Latvia–Mexico relations are the diplomatic relations between Latvia and Mexico. Both nations are members of the Organisation for Economic Co-operation and Development and the United Nations.

History
In November 1918, Latvia declared its independence from the Russian Empire after World War I. In May 1927, Mexico recognized Latvia's independence. During World War II, Latvia was occupied by both Nazi Germany and the Soviet Union and after the war, Latvia was forcibly annexed by the Soviet Union in 1944. In May 1990, Latvia obtained its independence after the Dissolution of the Soviet Union. Mexico recognized the independence of and re-established diplomatic relations with Latvia on 27 November 1991. Since then, Mexico has been accredited to Latvia from its embassy in Stockholm, Sweden and Latvia has been accredited to Mexico from its embassy in Washington, D.C., United States.

In September 1993, Latvia opened an honorary consulate in Mexico City. In 2000, Mexico opened an honorary consulate in Riga. In June 2000, Mexican Foreign Undersecretary, Juan Rebolledo Gout, paid a visit Latvia and met with President Vaira Vike-Freiberga in Jūrmala. 

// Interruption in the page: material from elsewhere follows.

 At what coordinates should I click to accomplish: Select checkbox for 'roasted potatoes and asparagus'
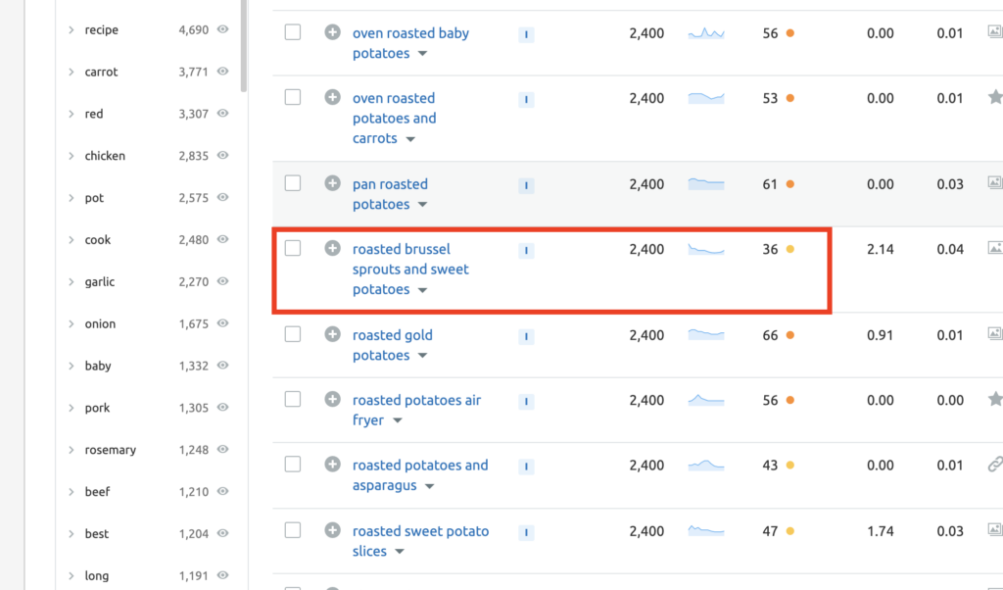tap(292, 464)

In March 2004, Latvian President Vaira Vike-Freiberga paid a visit to Mexico to attend the Latin America, the Caribbean and the European Union Summit in Guadalajara and met with Mexican President Vicente Fox. In 2007, Mexican Foreign Undersecretary Lourdes Aranda Bezaury paid a visit to Latvia to attend the third political consultations between the Ministries of Foreign Affairs of both nations. During the third political consultations, Latvia and Mexico discussed current issues related to domestic and foreign policy activities and exchanged views on global issues such as the UN reform, climate change and environmental protection, disarmament, and weapons of mass destruction.

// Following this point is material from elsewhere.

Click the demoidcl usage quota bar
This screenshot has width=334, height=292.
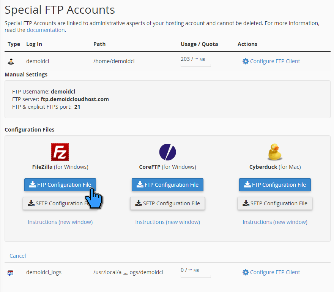[x=195, y=65]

In recent years, Foreign Ministerial meetings of both countries have been held in different international forums such as the meeting between Mexican Foreign Minister Patricia Espinosa and Latvian Foreign Minister Ģirts Valdis Kristovskis, held in the framework of the 66th General Assembly of the United Nations in September 2011. Both Foreign Ministers discussed the presence of Mexican multinational company CEMEX in Latvia and discussed climate change and the prospects for cooperation within the United Nations.

In April 2013, Latvian Foreign Vice-Minister Andris Teikmanis paid a visit to Mexico to attend the fifth political consultations between both nations and to celebrate the 80th anniversary since Mexico recognized the independent Latvian State. In May 2015, Mexican Senators Rabindranath Salazar Solorio and Gabriela Cuevas Barron attended the Euro-Latin American Parliamentary Assembly in Riga.

High-level visits
High-level visits from Latvia to Mexico
 President Vaira Vike-Freiberga (2004)
 Foreign Vice-Minister Andris Teikmanis (2013)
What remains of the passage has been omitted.